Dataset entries
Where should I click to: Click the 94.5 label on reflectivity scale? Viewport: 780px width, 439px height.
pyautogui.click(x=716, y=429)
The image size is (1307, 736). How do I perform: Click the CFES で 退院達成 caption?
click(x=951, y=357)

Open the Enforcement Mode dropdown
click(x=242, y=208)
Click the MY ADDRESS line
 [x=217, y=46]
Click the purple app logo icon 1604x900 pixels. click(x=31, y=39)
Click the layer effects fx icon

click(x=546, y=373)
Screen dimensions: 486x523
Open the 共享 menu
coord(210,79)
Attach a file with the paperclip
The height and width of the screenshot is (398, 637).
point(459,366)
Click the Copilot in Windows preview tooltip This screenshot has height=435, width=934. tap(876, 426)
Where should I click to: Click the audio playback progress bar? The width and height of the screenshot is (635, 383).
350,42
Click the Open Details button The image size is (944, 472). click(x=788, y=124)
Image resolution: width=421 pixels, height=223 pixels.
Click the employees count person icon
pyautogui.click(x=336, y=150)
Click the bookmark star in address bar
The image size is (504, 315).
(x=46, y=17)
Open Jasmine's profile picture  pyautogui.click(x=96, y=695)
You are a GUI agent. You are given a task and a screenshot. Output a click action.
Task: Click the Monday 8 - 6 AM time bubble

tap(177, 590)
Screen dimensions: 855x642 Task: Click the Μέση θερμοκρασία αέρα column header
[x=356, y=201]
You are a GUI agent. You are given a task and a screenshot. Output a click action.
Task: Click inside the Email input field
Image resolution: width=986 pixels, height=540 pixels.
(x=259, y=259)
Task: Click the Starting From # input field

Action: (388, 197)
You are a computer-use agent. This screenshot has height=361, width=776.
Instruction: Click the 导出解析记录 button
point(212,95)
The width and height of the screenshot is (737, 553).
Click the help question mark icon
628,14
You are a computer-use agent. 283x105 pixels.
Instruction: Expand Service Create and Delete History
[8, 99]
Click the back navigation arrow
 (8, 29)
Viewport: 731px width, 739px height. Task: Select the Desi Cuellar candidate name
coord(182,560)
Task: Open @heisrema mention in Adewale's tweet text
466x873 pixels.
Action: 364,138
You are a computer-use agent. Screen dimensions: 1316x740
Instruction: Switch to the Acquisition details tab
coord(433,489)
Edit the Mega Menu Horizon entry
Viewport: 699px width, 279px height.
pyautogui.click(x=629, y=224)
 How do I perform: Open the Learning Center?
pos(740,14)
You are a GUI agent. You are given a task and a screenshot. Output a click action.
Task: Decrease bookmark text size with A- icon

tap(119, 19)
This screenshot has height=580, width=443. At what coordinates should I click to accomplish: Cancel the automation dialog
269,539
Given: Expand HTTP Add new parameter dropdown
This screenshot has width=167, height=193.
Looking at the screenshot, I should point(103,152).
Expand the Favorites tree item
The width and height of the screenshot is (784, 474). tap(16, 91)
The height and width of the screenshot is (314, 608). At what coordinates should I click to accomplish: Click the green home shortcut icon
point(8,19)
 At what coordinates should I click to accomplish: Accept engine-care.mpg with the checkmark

▶ _What to produce_
The records above are to be set down again exactly as written.

▶ _Reply_
Where should I click to: Click the 94.5 label on reflectivity scale? Viewport: 780px width, 439px height.
pyautogui.click(x=716, y=429)
The image size is (1307, 736). How do I perform: Click the CFES で 退院達成 caption?
click(x=951, y=357)

Open the Enforcement Mode dropdown
click(x=242, y=208)
Click the MY ADDRESS line
 [x=217, y=46]
Click the purple app logo icon 1604x900 pixels. click(x=31, y=39)
Click the layer effects fx icon

click(x=546, y=373)
Screen dimensions: 486x523
Open the 共享 menu
coord(210,79)
Attach a file with the paperclip
The height and width of the screenshot is (398, 637).
point(459,366)
Click the Copilot in Windows preview tooltip This screenshot has height=435, width=934. tap(876, 426)
Where should I click to: Click the audio playback progress bar? The width and height of the screenshot is (635, 383).
350,42
Click the Open Details button The image size is (944, 472). click(x=788, y=124)
Image resolution: width=421 pixels, height=223 pixels.
Click the employees count person icon
pyautogui.click(x=336, y=150)
Click the bookmark star in address bar
The image size is (504, 315).
(x=46, y=17)
Open Jasmine's profile picture  pyautogui.click(x=96, y=695)
You are a GUI agent. You are given a task and a screenshot. Output a click action.
Task: Click the Monday 8 - 6 AM time bubble

tap(177, 590)
Screen dimensions: 855x642 Task: Click the Μέση θερμοκρασία αέρα column header
[x=356, y=201]
You are a GUI agent. You are given a task and a screenshot. Output a click action.
Task: Click inside the Email input field
Image resolution: width=986 pixels, height=540 pixels.
(x=259, y=259)
Task: Click the Starting From # input field

Action: (388, 197)
You are a computer-use agent. This screenshot has height=361, width=776.
Instruction: Click the 导出解析记录 button
point(212,95)
The width and height of the screenshot is (737, 553).
Click the help question mark icon
628,14
You are a computer-use agent. 283x105 pixels.
Instruction: Expand Service Create and Delete History
[8, 99]
Click the back navigation arrow
 (8, 29)
Viewport: 731px width, 739px height. Task: Select the Desi Cuellar candidate name
coord(182,560)
Task: Open @heisrema mention in Adewale's tweet text
466x873 pixels.
Action: 364,138
You are a computer-use agent. Screen dimensions: 1316x740
Instruction: Switch to the Acquisition details tab
coord(433,489)
Edit the Mega Menu Horizon entry
Viewport: 699px width, 279px height.
pyautogui.click(x=629, y=224)
 How do I perform: Open the Learning Center?
pos(740,14)
You are a GUI agent. You are given a task and a screenshot. Output a click action.
Task: Decrease bookmark text size with A- icon

tap(119, 19)
This screenshot has height=580, width=443. At what coordinates should I click to accomplish: Cancel the automation dialog
269,539
Given: Expand HTTP Add new parameter dropdown
This screenshot has width=167, height=193.
Looking at the screenshot, I should point(103,152).
Expand the Favorites tree item
The width and height of the screenshot is (784, 474). tap(16, 91)
The height and width of the screenshot is (314, 608). At what coordinates should I click to accomplish: Click the green home shortcut icon
point(8,19)
 At what coordinates should I click to accomplish: Accept engine-care.mpg with the checkmark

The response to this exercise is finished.